----- Supplied material

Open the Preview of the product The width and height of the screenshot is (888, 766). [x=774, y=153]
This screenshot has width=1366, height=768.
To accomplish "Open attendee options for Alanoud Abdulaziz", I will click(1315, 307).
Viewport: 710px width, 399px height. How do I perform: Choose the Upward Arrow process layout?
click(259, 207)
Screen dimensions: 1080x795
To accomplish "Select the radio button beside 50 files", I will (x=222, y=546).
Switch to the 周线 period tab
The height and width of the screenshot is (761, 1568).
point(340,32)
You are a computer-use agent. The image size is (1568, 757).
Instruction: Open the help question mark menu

----------

- _Work order_:
A word-for-word repeat of the full data is needed.

- _Result_:
Open the Preview of the product The width and height of the screenshot is (888, 766). [x=774, y=153]
This screenshot has width=1366, height=768.
To accomplish "Open attendee options for Alanoud Abdulaziz", I will click(1315, 307).
Viewport: 710px width, 399px height. How do I perform: Choose the Upward Arrow process layout?
click(259, 207)
Screen dimensions: 1080x795
To accomplish "Select the radio button beside 50 files", I will (x=222, y=546).
Switch to the 周线 period tab
The height and width of the screenshot is (761, 1568).
point(340,32)
You are a computer-use agent. The image size is (1568, 757).
Instruction: Open the help question mark menu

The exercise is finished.